• **O que se pede**: Devolva, sem nenhuma alteração, a parte da sentença abaixo que começa nas palavras "Sentença sujeita a" e vai até depois de "junho de 2002.".

Não há condenação em honorários advocatícios (10) , mas a IES, aqui representada pela autoridade impetrada, está sujeita ao reembolso das custas adiantadas pelo impetrante. Processo extinto com julgamento de mérito (art. 269, I, do CPC).

Sentença sujeita a reexame obrigatório. Escoado em branco o prazo para recurso voluntário (15 dias), encaminhar os autos ao TRF-1ª Região. Comunicar ao relator do AG-2002.01.000024018/MG, aos cuidados da Subsecretaria da 1ª Turma, a concessão definitiva da segurança em sentença.


Por último – mas não menos importante – determino que uma cópia desta sentença seja remetida, por via postal com AR, aos pais do aluno-impetrante, Elizabeth Penzin Monteiro e João Luiz Monteiro (Rua Tomé de Souza, 247/101 – Funcionários, Belo Horizonte-MG e Rua Professor Santos Roscoe, 65, Belvedere, CEP 30330-000, Belo Horizonte, MG). A finalidade é lembrar-lhes que a educação não é dever exclusivo do Estado; é também tarefa da família (art. 205 da Constituição) (11).

Registrar, publicar e intimar.

Belo Horizonte-MG, 18 de junho de 2002.

Marcelo Dolzany da Costa

JUIZ FEDERAL TITULAR DA 16ª VARA DA SJ/MG

Notas de rodapé

1 – Art. 3º da lei federal 1.533, de 31 de dezembro de 1951: “O titular de direito líquido e certo decorrente de direito, em condições idênticas de terceiro, poderá impetrar mandado de segurança a favor do direito originário, se o seu titular não o fizer, em prazo razoável, apesar de para isso notificado judicialmente.”

• **Dados de entrada**:
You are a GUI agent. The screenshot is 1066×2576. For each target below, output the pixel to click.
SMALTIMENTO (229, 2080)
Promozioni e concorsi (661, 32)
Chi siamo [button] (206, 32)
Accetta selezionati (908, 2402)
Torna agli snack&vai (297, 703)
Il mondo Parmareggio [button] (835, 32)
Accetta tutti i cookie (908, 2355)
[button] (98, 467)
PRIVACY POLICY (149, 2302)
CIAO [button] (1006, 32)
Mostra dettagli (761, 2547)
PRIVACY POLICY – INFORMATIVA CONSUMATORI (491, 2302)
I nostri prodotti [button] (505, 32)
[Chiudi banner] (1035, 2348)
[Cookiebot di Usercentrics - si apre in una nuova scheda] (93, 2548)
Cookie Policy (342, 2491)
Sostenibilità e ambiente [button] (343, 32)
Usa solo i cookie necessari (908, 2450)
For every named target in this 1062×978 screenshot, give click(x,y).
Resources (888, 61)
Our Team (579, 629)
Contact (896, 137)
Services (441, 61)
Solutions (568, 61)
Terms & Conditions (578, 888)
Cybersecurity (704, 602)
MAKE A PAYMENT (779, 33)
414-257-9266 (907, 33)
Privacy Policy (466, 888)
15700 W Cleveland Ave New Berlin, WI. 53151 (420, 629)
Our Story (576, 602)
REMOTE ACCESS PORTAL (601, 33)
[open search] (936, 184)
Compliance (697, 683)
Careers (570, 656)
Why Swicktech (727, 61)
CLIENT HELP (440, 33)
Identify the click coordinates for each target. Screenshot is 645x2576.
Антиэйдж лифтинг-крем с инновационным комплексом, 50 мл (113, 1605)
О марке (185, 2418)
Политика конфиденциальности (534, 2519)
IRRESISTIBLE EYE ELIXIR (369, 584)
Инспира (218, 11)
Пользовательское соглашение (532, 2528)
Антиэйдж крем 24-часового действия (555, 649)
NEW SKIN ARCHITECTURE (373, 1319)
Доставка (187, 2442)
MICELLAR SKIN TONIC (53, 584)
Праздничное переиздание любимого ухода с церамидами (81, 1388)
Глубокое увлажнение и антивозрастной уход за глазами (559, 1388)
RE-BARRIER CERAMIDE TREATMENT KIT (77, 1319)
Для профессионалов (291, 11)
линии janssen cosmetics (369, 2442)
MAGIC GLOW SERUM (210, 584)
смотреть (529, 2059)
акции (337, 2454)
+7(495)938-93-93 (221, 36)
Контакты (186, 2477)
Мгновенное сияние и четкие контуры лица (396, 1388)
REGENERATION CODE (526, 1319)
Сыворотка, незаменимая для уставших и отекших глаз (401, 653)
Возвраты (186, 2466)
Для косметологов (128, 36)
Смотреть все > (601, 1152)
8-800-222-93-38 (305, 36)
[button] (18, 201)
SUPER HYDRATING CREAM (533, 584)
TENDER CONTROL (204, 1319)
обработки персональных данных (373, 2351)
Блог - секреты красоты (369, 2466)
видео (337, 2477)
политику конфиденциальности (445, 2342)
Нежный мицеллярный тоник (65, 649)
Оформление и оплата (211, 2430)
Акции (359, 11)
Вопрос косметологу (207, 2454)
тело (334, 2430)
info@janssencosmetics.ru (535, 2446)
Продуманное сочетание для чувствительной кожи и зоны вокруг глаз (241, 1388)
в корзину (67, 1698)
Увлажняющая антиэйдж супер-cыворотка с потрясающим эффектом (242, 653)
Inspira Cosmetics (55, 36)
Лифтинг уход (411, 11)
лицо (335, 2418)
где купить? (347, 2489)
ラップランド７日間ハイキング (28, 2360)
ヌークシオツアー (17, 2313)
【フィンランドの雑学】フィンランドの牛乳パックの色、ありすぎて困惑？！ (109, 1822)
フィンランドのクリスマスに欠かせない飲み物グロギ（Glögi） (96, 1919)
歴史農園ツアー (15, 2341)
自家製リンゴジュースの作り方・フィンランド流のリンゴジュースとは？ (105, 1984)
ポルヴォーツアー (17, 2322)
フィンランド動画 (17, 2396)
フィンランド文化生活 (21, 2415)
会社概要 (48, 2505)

• **Resposta**:
Sentença sujeita a reexame obrigatório. Escoado em branco o prazo para recurso voluntário (15 dias), encaminhar os autos ao TRF-1ª Região. Comunicar ao relator do AG-2002.01.000024018/MG, aos cuidados da Subsecretaria da 1ª Turma, a concessão definitiva da segurança em sentença.


Por último – mas não menos importante – determino que uma cópia desta sentença seja remetida, por via postal com AR, aos pais do aluno-impetrante, Elizabeth Penzin Monteiro e João Luiz Monteiro (Rua Tomé de Souza, 247/101 – Funcionários, Belo Horizonte-MG e Rua Professor Santos Roscoe, 65, Belvedere, CEP 30330-000, Belo Horizonte, MG). A finalidade é lembrar-lhes que a educação não é dever exclusivo do Estado; é também tarefa da família (art. 205 da Constituição) (11).

Registrar, publicar e intimar.

Belo Horizonte-MG, 18 de junho de 2002.